それはさておき、この「アース」という映画はいくつもの価値あるドキュメンタリー作品を手掛けているBBCの製作によるもので、大自然に生きる動物たちの生活の現状を素晴らしい映像で見せてくれます。北極ホッキョクグマの親子から始まり、ツンドラタイガヒマラヤジャングル砂漠南極と北から南へ辿りながら、厳しい自然と闘い逞しく生活する動物たちが地球温暖化の影響による環境の変化に揉まれながらも生き抜いていく様子、時には戦いに敗れ倒れていく様子を脅威の映像で綴っています。

やはり一番の魅力は「一体どうやって撮ったのだろう?」と思わせる貴重な映像ですが、あるシーンは動物に密かに大接近して撮り、またあるシーンは超望遠レンズで離れたところから狙い、あの手この手でありのままの動物の暮しぶりを捉えたもののようです。

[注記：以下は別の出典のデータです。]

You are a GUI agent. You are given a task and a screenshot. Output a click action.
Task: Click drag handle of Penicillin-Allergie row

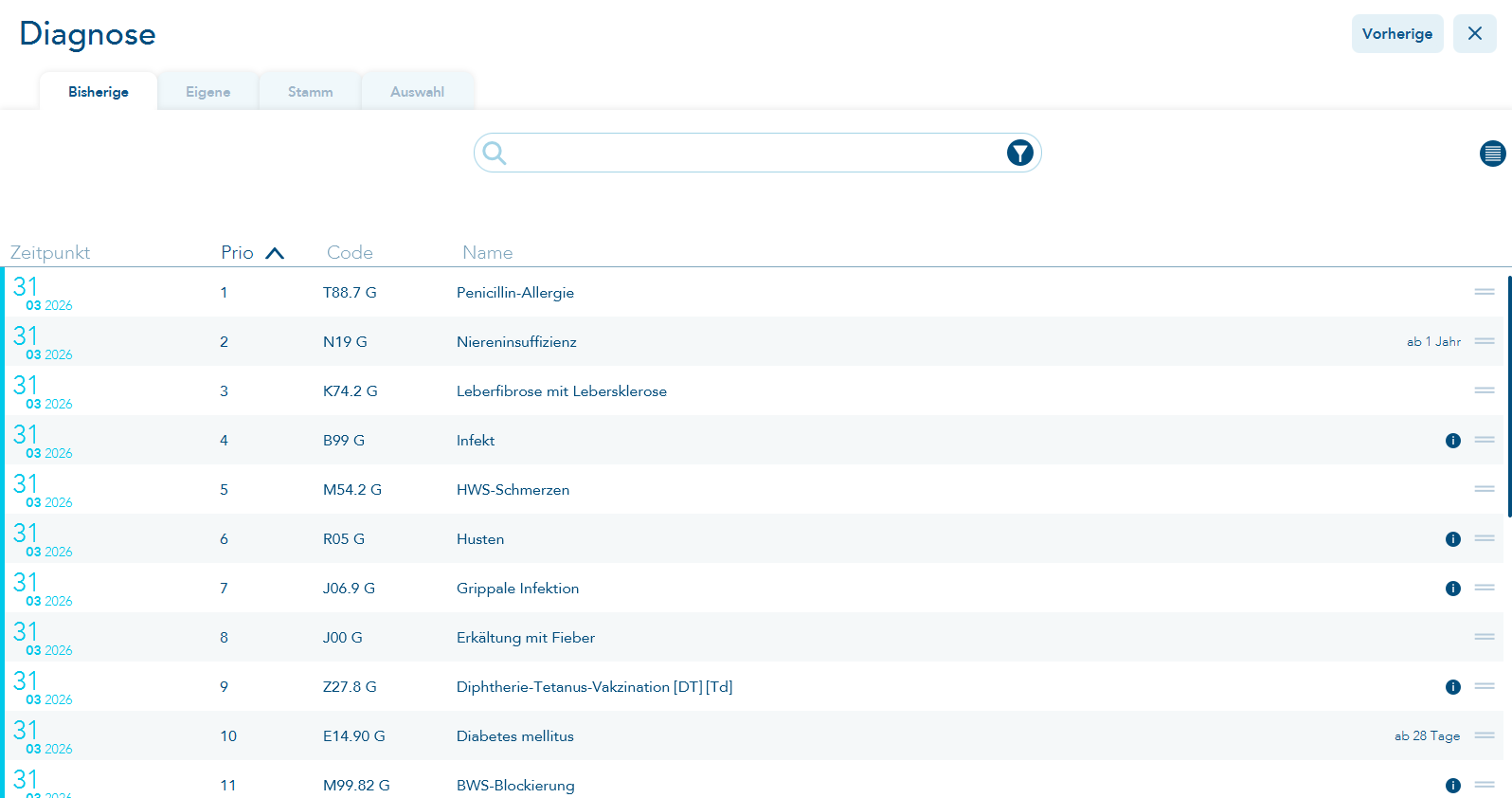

特に美しいのはクジラを始めとする海洋生物を描く映像で、その他の場面も含め、さすがBBCが5年半もの歳月を掛けて撮影しただけのことはあります。

特に印象的なのは温暖化による棚氷の融解が進んでいることの影響を受け、猟期を失って飢えに苦しみながら最後の戦いに挑むホッキョクグマでしょう。おそらく作り手側も大いに意識しているものと思われますが、この作品の主なメッセージである「地球温暖化への対策に取り組もう」ということを非常に強く訴えかける印象深いシーンです。このシーンのために全編1時間半ほどに渡る流れがあるといっても過言ではないかもしれません。

この作品に登場するのは野生の生物だけで、人間は一切現れません。唯一ナレーションが流れるのみですが、日本語版はすでにハリウッドスターの一員となっている渡辺謙で、神秘的な映像と非常によく合った落ち着いた語りでした。一方、英語版ではJean-Luc PicardことPatrick Stewartが担当しているのですが、こちらもStartrekのナレーションを彷彿とさせる重厚なものになっているのではないでしょうか。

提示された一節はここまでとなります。